D. ruft die sudanesische Regierung auf, ununterbrochene humanitäre Hilfe für alle leidenden Menschen in Darfur zuzulassen und ruft die internationale Gemeinschaft auf, die dafür erforderlichen Mittel zur Verfügung zu stellen;

E. ersucht die sudanesische Regierung, aktiv ihr Engagement für Gerechtigkeit und Frieden zu beweisen, indem sie die unterzeichneten Erklärungen und Abkommen, insbesondere das Umfassende Friedensabkommen, einhält;

F. ruft die afrikanischen Staaten und die internationale Gemeinschaft dringend auf, einzeln, aber auch über Organisationen wie die Afrikanische Union, die Arabische Liga und die Vereinten Nationen weiterhin den Friedensprozess durch konstruktive Gespräche mit allen am Konflikt beteiligten Parteien zu unterstützen;

G. begrüßt die von der UNAMID-Friedenstruppe (African Union-United Nations Hybrid Operation in Darfur) geleistete Unterstützung und ruft zu weiterer finanzieller und logistischer Unterstützung durch die internationale Gemeinschaft auf, damit die UNAMID so effizient wie möglich die Zivilbevölkerung schützen kann;

H. erkennt die bedeutsame Rolle der Kirchen im Sudan bei der Förderung des interreligiösen Dialogs und dem Einsatz für Frieden, Gerechtigkeit, Versöhnung und die Achtung der Würde und des Wohlergehens aller Menschen im Sudan an;

I. ermutigt alle Christen, für ein Ende der Feindseligkeiten in Darfur und für einen bleibenden Frieden im Sudan zu beten.

 

Das folgende Gebet soll die Kirchen dabei unterstützen, sich für die Anliegen zu engagieren, die in der obigen Erklärung angesprochen sind:

Barmherziger Gott, der du durch den Tod deines Sohnes am Kreuz mit der verwundeten Menschheit leidest

Wir erinnern uns an die Gemeinschaften und die Völker in der ganzen Welt, die Opfer von Völkermord und Massenverbrechen gegen die Menschlichkeit geworden sind.
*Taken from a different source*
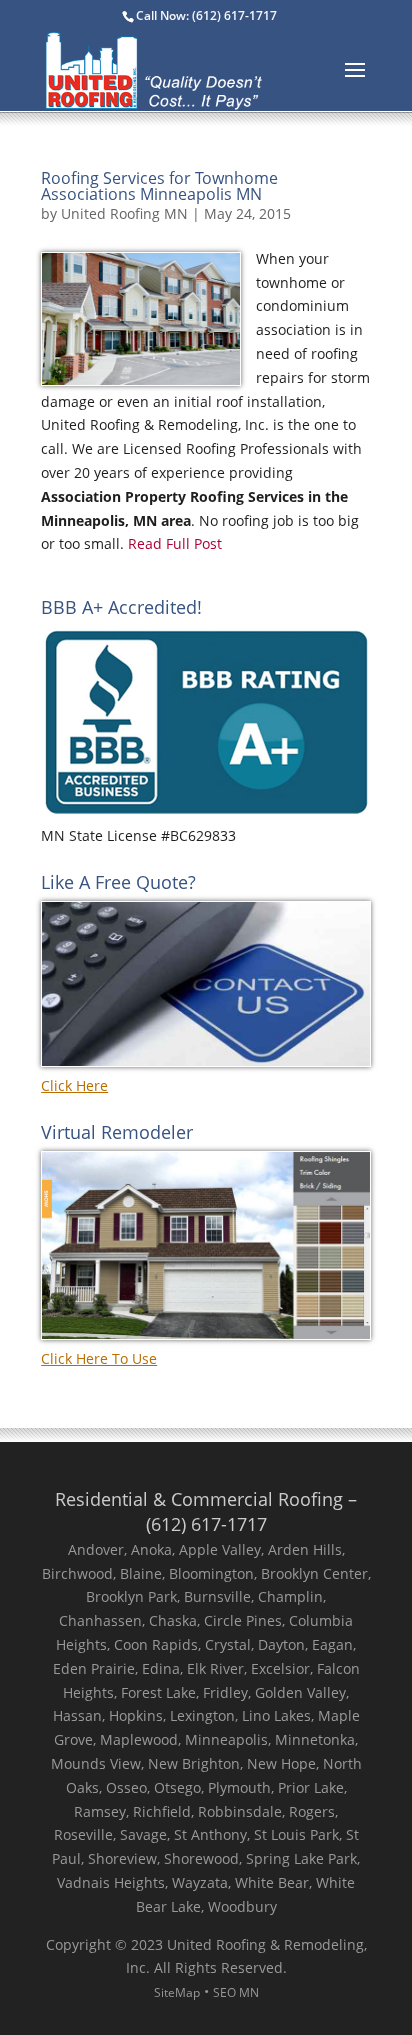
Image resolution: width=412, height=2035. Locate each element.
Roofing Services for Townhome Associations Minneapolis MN (159, 186)
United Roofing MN (124, 213)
(an dieser Stelle könnten die Namen spezifischer Gemeinschaften und Völker eingefügt werden)

Tröste diejenigen, die trauern.

Stütze diejenigen, die mit den Narben der Gewalt leben müssen.

Segne all diejenigen, die sich für Wahrheit, Versöhnung und die Heilung von Erinnerungen einsetzen.

Wir beten in deinem Namen.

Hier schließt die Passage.